We have to have some sort of communications.

May Allah forgive me if I said anything wrong. Ameen.

I don't think It's right to continue making your own Islamic fatwas and rulings. Read sources before posting such nonsense.

I advise you to re-edit your post.

:jz:
 
This is what I mean. You don't need to have a mutual relationship with kuffar. If you do, May Allah guide you.

I have nothing else to say but rather disappointing that this forum is full of kuffar-pleasing parrots. Shows us all how there is no ummah and the only ummah is those who hate and love for Allah's sake.
 
Greetings,
doesn't matter those who give eric h and disbelievers in general a speical treatment should leave it.

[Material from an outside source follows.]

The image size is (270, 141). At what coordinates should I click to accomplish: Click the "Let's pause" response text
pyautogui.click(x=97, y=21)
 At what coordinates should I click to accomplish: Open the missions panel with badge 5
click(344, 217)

There's no need to be merciful to a disbeliever who's not Muslim, he's not a dhimmi nor does he have any alliance with the ummah

I would've accepted it if he payed Islamic taxes or was under an alliance

People on here should learn islamic history and Islam itself before interpreting their own emotions on islamic matters

he's a kafir @Eric H and there's no need to give him some sort of special respect

This is exactly the sort of hateful nonsense that makes people reject Islam. Eric H's contributions on the forum show him to be a thoroughly decent human being and just as worthy of respect as anyone else.

Hang your head in shame.

Peace
 
Greetings,


This is exactly the sort of hateful nonsense that makes people reject Islam. Eric H's contributions on the forum show him to be a thoroughly decent human being and just as worthy of respect as anyone else.

Hang your head in shame.

Peace

No one has given me proof disapproving my points.

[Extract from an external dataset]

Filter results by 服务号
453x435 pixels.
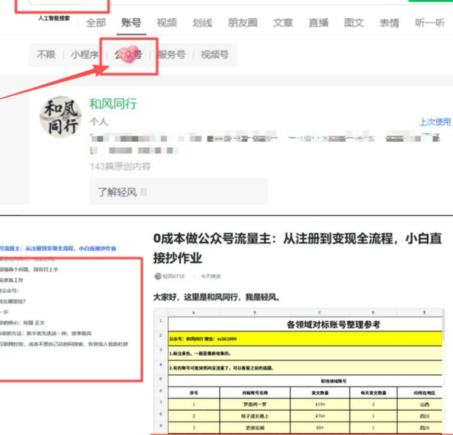172,55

Just a bunch of kuffar pleasing rants. This forum isn't an ummah.

End of discussion.
 
Also the brother who said I need to respect a disbeliever so I can gain back respect,

brother, he is a disbeliever. I don't need to kiss his feet in order to please him and show how 'great' islam is.

When you give disbelievers this treatment, they'll lose it once they become Muslim(Insh'Allah) and would think opposite of Islam. It's best to show love through your manners. No need to go beyond that.

And Allah knows best

:jz:
Assalamualaikum.

According to Christians, we are disbeliever. But Eric H and other tolerant Christians do not call us infidel, because they know the ethic of interfaith relationship.

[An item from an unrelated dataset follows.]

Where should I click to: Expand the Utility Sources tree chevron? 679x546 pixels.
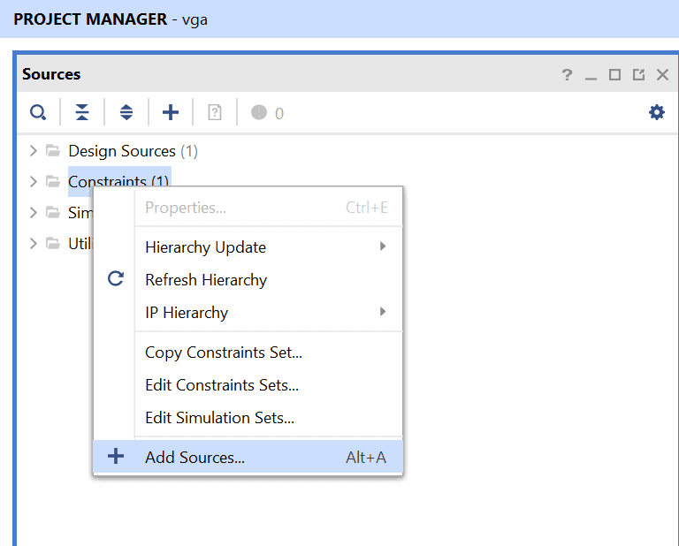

Allah does not forbid us to be kind to non-Muslims who do not hostile us. Eric H is one of non-Muslims who do not hostile Muslims, and have respect to Muslims. So, is it wrong I treat him respectfully too?. This is not to lick non-Muslims, but treating respectfully to non-Muslims who respect us is what I must do as Muslim.

I would've accepted it if he payed Islamic taxes
Do you accept PayPal?. Just tell me how much you want. I will pay for Eric H.
 
[MENTION=33361]farhan[/MENTION] Great another disbeliever punk ranting on an Islamic point of view.

Why don't you create this forum to meet the Islamic rulings instead of running around pleasing the kuffar? I have no words left for this ummah.
 
Assalamualaikum.

According to Christians, we are disbeliever. But Eric H and other tolerant Christians do not call us infidel, because they know the ethic of interfaith relationship.

Allah does not forbid us to be kind to non-Muslims who do not hostile us. Eric H is one of non-Muslims who do not hostile Muslims, and have respect to Muslims. So, is it wrong I treat him respectfully too?. This is not to lick non-Muslims, but treating respectfully to non-Muslims who respect us is what I must do as Muslim.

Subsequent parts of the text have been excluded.